Head-to-head feature comparison

Feature
OpenPanel
Power BI
Primary focusProduct and web analyticsEnterprise business intelligence
Data source connectivityFirst-party event data onlyHundreds of sources via Power Query
Custom event trackingYes, all tiersNo, connects to existing data sources
Self-hosting optionYes, open-source, any tierNo, cloud service (Report Server for paginated reports)
AI-assisted analysisYes, 38 MCP tools for AI agentsYes, Copilot in Microsoft Fabric (Premium Per User+)
Semantic models / certified metricsNoYes, enterprise semantic models
Pricing modelPer monthly event volumePer user per month
API accessYes, all tiersYes, via REST APIs
Free tierNo, from $2.50/moYes, Desktop authoring only, no sharing
Starting price$2.50/mo (5K events)$14/user/mo (Pro)

Which should you choose?

Developers instrumenting a product with custom events and funnelsOpenPanel
Enterprises already running Microsoft 365 needing governed BIPower BI
Teams that want to self-host analytics without per-seat licensingOpenPanel
Business analysts connecting SQL, Salesforce, and Excel data in one placePower BI
Teams building AI-agent workflows on top of their own event dataOpenPanel
Organizations needing natural-language report generation grounded in business dataPower BI

These two rarely compete for the same budget line.
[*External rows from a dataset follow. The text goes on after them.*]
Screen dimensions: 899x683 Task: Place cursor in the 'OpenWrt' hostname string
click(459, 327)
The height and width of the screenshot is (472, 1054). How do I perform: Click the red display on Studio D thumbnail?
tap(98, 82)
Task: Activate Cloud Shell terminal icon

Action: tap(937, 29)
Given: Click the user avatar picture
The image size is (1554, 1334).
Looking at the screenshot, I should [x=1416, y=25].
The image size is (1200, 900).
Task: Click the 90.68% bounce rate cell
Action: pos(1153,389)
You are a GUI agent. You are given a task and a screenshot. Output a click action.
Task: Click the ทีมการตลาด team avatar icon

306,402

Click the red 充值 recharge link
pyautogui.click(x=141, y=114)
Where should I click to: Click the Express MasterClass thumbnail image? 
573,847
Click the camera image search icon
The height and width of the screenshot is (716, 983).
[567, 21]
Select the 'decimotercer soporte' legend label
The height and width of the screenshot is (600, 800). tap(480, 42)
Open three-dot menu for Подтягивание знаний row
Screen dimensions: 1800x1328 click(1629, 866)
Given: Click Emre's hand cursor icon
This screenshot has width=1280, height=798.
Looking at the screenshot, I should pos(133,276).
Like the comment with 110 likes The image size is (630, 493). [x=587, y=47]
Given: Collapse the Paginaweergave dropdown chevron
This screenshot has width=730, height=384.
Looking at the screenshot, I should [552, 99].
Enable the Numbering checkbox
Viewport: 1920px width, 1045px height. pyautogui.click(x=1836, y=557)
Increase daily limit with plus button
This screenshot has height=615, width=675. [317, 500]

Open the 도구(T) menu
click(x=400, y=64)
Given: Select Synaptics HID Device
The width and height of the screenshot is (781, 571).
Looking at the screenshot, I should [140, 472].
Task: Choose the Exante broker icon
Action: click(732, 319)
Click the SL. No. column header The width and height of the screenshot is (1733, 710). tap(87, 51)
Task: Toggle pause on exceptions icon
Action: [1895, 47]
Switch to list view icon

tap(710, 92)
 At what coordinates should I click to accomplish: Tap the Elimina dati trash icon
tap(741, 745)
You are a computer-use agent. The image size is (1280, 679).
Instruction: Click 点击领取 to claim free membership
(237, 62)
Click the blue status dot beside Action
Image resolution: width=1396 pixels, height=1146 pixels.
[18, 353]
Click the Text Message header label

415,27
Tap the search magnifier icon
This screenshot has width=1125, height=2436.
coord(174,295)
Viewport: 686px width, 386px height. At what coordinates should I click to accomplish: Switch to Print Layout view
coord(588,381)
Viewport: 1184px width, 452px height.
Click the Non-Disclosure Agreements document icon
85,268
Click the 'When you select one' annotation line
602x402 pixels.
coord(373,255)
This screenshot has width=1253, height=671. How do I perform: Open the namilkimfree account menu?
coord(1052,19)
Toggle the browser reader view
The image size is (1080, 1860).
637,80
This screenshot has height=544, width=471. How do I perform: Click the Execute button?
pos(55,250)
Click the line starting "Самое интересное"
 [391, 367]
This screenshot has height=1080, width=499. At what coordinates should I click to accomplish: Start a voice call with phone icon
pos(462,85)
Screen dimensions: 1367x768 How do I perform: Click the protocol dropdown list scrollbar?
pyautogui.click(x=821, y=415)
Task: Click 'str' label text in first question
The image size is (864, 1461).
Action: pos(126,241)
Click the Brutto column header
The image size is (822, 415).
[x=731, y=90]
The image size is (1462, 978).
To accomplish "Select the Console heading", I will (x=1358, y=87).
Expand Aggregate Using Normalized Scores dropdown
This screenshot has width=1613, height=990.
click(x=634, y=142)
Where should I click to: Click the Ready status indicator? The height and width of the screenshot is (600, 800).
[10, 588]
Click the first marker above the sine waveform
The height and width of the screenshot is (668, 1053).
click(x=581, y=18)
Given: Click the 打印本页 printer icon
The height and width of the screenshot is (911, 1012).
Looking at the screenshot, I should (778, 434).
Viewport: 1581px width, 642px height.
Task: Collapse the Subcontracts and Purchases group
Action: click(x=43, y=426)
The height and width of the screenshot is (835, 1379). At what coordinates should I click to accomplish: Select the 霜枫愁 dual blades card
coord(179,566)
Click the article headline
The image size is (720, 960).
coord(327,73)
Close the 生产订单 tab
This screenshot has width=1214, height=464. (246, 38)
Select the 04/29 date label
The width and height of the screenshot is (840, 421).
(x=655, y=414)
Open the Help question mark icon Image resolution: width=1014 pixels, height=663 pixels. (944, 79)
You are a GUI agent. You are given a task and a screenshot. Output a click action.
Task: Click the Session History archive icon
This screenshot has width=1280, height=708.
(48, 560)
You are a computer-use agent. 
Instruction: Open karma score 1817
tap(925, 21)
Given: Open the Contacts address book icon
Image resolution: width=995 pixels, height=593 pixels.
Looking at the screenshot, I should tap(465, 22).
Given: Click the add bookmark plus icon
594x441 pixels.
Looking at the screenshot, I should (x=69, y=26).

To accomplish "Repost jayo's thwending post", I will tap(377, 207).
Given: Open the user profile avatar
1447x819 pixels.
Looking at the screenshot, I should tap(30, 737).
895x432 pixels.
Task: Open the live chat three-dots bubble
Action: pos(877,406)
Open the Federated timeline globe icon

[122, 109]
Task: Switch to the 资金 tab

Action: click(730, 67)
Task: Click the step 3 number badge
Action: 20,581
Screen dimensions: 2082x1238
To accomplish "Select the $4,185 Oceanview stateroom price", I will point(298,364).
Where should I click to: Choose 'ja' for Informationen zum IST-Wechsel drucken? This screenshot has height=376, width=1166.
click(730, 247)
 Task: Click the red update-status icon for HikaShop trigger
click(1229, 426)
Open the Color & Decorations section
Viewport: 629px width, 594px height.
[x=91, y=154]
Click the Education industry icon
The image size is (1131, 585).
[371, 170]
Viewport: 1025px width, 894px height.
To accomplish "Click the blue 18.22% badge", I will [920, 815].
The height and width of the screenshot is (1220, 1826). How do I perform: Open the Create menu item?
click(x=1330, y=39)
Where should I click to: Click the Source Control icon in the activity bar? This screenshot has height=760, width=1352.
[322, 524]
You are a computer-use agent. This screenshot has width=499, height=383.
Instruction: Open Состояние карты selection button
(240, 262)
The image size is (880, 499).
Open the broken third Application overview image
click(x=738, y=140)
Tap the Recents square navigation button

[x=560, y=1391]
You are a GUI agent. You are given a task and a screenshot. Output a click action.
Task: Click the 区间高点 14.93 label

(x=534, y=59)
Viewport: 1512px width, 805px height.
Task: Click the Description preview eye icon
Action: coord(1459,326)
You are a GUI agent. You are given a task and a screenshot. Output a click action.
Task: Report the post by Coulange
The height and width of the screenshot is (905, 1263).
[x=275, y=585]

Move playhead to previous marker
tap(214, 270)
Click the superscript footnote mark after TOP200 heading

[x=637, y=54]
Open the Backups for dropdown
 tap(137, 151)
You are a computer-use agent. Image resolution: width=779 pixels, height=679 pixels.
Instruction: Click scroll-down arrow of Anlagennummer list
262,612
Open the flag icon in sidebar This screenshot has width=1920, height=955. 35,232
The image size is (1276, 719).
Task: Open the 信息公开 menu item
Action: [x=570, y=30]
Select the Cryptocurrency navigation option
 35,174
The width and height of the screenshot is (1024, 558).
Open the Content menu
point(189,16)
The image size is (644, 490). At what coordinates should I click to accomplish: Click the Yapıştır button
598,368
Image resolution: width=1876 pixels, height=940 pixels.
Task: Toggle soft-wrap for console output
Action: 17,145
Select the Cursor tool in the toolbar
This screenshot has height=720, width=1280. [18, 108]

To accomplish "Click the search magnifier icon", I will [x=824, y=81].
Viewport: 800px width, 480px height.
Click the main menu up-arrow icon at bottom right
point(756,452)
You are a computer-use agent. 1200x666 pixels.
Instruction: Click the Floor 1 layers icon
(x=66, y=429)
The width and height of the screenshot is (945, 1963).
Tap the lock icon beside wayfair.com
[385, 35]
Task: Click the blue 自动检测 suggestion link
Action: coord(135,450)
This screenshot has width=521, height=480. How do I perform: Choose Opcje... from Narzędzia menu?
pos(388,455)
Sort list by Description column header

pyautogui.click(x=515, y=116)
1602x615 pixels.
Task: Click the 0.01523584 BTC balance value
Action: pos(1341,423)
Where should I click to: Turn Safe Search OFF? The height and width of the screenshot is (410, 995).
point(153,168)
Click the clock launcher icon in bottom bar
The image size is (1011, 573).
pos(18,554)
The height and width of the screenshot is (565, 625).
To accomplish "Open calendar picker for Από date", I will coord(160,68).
OpenPanel is what a product team installs to track its own app; Power BI is what an operations or finance team installs to unify data from a dozen different systems into one governed report. The MCP-versus-Copilot AI angle looks similar on the surface, both let an AI query or generate insights, but OpenPanel's MCP tools serve developer-built agent workflows while Copilot serves business users asking questions in plain English.

Bottom line

Choose OpenPanel if you are instrumenting a product and want funnels, A/B testing, and revenue tracking at $2.50 a month, with self-hosting as a real option. Choose Power BI if your organization already runs on Microsoft 365 and needs to unify SQL, Salesforce, and spreadsheet data into governed dashboards; start with the free Desktop tool before committing to Pro at $14/user/month. Do not expect either tool to do the other's job: OpenPanel will not replace an enterprise BI rollout, and Power BI is not built for lightweight first-party event tracking.

Frequently asked questions

Can OpenPanel replace Power BI for enterprise reporting?

No, OpenPanel tracks first-party product and web events; it does not connect to external systems like Salesforce, SQL databases, or SharePoint the way Power Query does, so it cannot serve as a general-purpose business intelligence layer for an organization.

Is Power BI overkill for tracking product usage events?

For most teams, yes, since Power BI is built to unify and report on data already sitting in other systems rather than to collect first-party product events, and setting it up for that use case would mean building your own event pipeline into a data source Power Query can read.

Which tool is cheaper for a small team?

OpenPanel starts at $2.50/month for 5,000 events with no per-seat cost, while Power BI's free Desktop tier cannot share reports, and getting a second person viewing your reports requires a $14/user/month Pro license on both accounts, making OpenPanel the cheaper option for small teams that do not already have Microsoft 365 licenses.

Do both tools offer AI-assisted analysis?

Both do, but in different forms: OpenPanel exposes 38 MCP tools so developer-built AI agents can query analytics data programmatically, while Power BI's Copilot in Microsoft Fabric lets business users ask questions in natural language and get generated reports, available on Premium Per User plans at $24/user/month and above.

Does OpenPanel connect to the same data sources as Power BI?

No, OpenPanel is a first-party analytics tool that tracks events you send it directly from your product or site, whereas Power Query in Power BI connects to hundreds of external sources including SQL databases, Salesforce, SAP, Snowflake, and BigQuery, making the two complementary rather than interchangeable.